Is that possible to notify a client machine who is running my application currently?
I think my question sounds absurd ..in spite i trying to get the answer ;)
Mar 24 '09 #3
chaarmann
785 Expert 512MB
@dmjpro
You said your application knows that a change occurred in database, so it's already notified. So now you want to notify all other application that are running on the same machine? (You can't notify a "machine", therefore I assume you mean all processes running on the machine).
That's easily possible.
If it's a windows machine, you can use for example windows messaging. If it's a unix machine, you can use for example Corba. Just read more in wikipedia about "Inter-process communication". There are about 20 other possibilities listed (depending on your OS).

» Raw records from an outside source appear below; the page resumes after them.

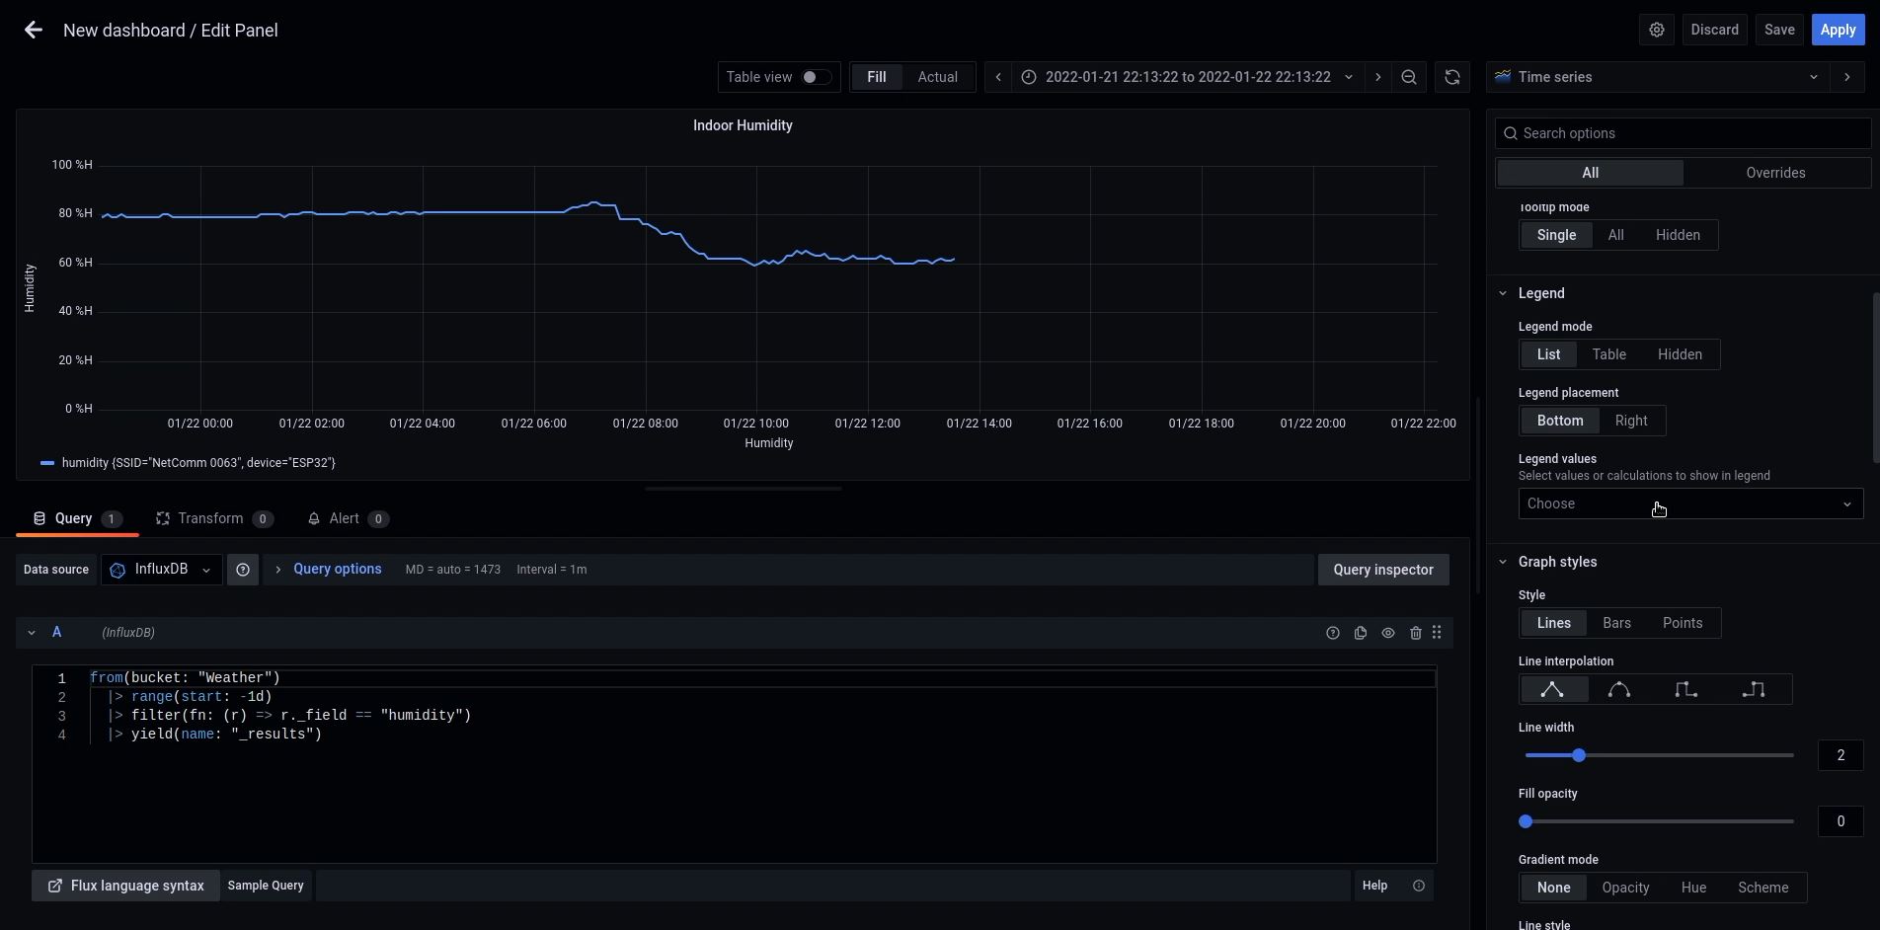This screenshot has height=930, width=1880.
Task: Switch to the Transform tab
Action: pos(210,519)
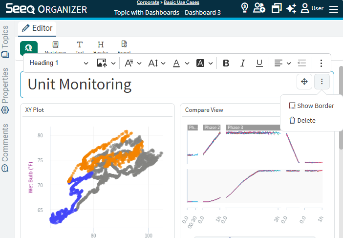Open the hamburger menu in top bar
Screen dimensions: 343x238
pyautogui.click(x=334, y=9)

If you only want to notify other java-processe, you can use RMI (Java's Remote Method Invocation). Your EJB uses it internally, too, so why not simply execute functions of your EJB to notify all other processes?

If you want to make it OS-independent and process-independent, you can use the old-school-way:
Just open a file and write your message inside. Other processes are checking this file periodically and will scan for changes. if it is changed, they will read the message inside. Now they are notified.
Mar 25 '09 #4
dmjpro
2,476 2GB
Then how chats are possible .. i think you know about the Gmail chat.
How it is implemented ?
Mar 25 '09 #5
chaarmann
785 Expert 512MB
@dmjpro
You really think right. Because I programmed a google-like chat for an intranet of a big company from scratch.
There were 3 problems because of third-party-software: no EJB container and no session movement or application server control.

On the client side (browser), there runs an Ajax read-request every second that sends the actual lastDisplayedChatLineNumber over. It will then get all lines that are newer (or none if there is no new entry) from the server, display them and increase lastDisplayedChatLineNumber accordingly.
On the serverside, you can make a class Chat that has a static hashtable that holds all the chat data and a static variable lastChatLineNumber.
When a read-request from the client comes in, you compare lastDisplayedChatLineNumber with lastChatLineNumber and send the missing lines over. If a write-request comes in (if a user sends a new line from any client), you just increase lastChatLineNumber and store the new line in your hashtable.
It works without any further communication mechanism, because the static class data is shared among all threads. That's also the quickest communication.
So if you only have one application server (and one JVM instance), you don't need to worry further.

But it doesn't work if the sessions of two users in the same chat-room are on different application-servers. In this case, the simplest solution is to make sure that this can't happen. Either move the session from one application-server to the second, or make sure that all logins of different users to the same chat-room are only going to the same server.

If you can't control that (like in my case because of stupid third-party loadbalancer), then you must use Corba, RMI or something else (see post before) to communicate between the 2 threads. Because we had no EJB container and RMI crashed because of closed ports, I used the database-approach: I created a small table that holds the lastChatLineNumber column. All application-servers accessed the same (clustered) database. At every read-request, I read this number from DB and compared it with my own static lastChatLineNumber variable value. Then only in case it was different, I read the missing lines from a second, big table that holds all the chat-lines. At every write-request, I increased this number in the small database table and stored the corresponding line in the big table.

This works well, but isn't efficient for big traffic. If you still can't use corba or EJB, then at least you can use two tricks to minimize traffic:
Network-traffic: If a user doesn't type anything for at least 15 seconds, then his Ajax-requests will only inquire every minute instead of every second.
Database-traffic: Instead of doing it at every inquiry, an independent thread can synchronize the static variable lastChatLineNumber with the database every 3 seconds.